A 2016 Government Accountability Office examination of Medicaid supplemental payments in Florida, Texas, Oklahoma and New Mexico tracks some of the problems. The report, spurred by a previous GAO investigation that found 505 hospitals nationally drew in $2.7 billion in Medicaid payment surpluses, found not all hospitals in the review “tracked their use of revenues from the large supplemental payments they received and tracking of revenues is generally not required.”

“Based on information obtained from hospital officials and a review of demonstration approval documents, GAO determined that the revenues were used for a broad range of purposes,” the review found. Nine hospitals used the surplus revenue to fund general hospital operations, establish poison control centers, and make capital purchases, such as a helicopter.

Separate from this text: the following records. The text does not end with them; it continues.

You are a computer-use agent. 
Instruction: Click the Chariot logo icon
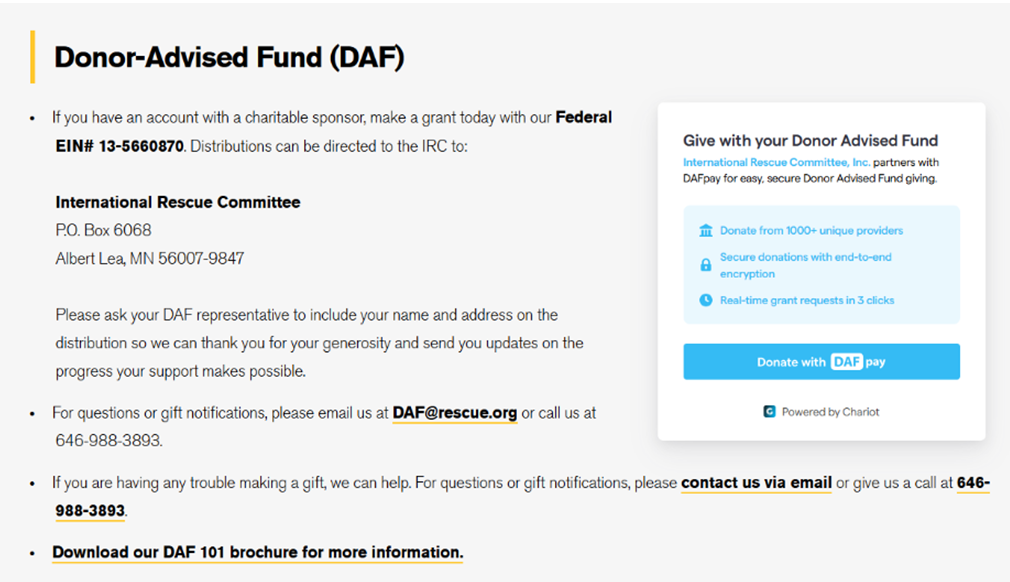(x=769, y=411)
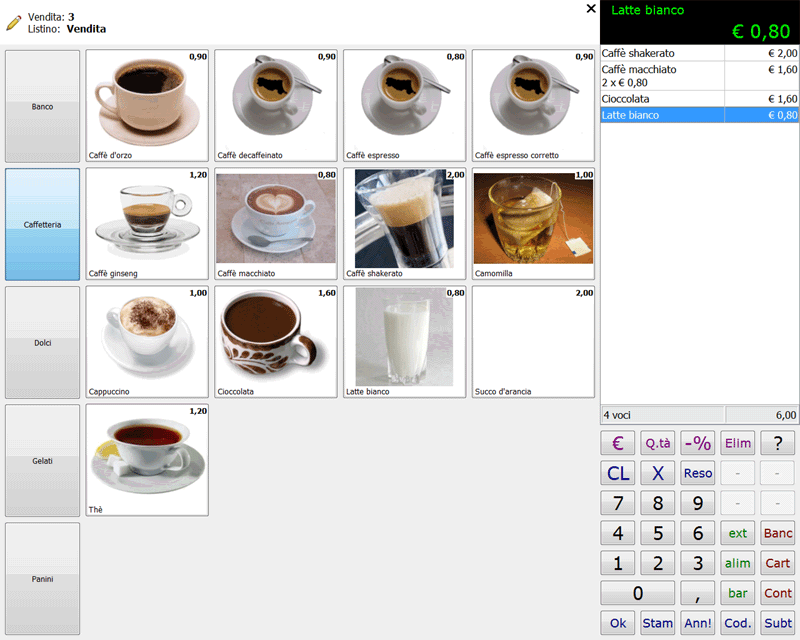Click the question mark help key
800x640 pixels.
pos(778,443)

“Three selected states distributed Medicaid supplemental payments largely based on the availability of local government funds to finance the nonfederal share of the payments, rather than on the services the hospitals provided. Medicaid payments should be made for Medicaid services or, if under demonstrations, for demonstration purposes and [to] be economical and efficient. GAO found that three states made supplemental payments based on the ability of hospitals, or their local governments, to finance the nonfederal share. Consequently, hospitals otherwise eligible for payments but whose local government could not finance them did not receive them,” the report notes.

Fraud and oversight in general continue to be a problem in the Medicaid program.

More recently, the Government Accountability Office estimated improper payments — including payments made for people not eligible for Medicaid or for services not actually provided —was 9.8 percent of Medicaid spending, or $36.2 billion in fiscal year 2018.

“CMS needs to improve the effectiveness of its oversight of improper payments and related payment risks…” a recent GAO report notes.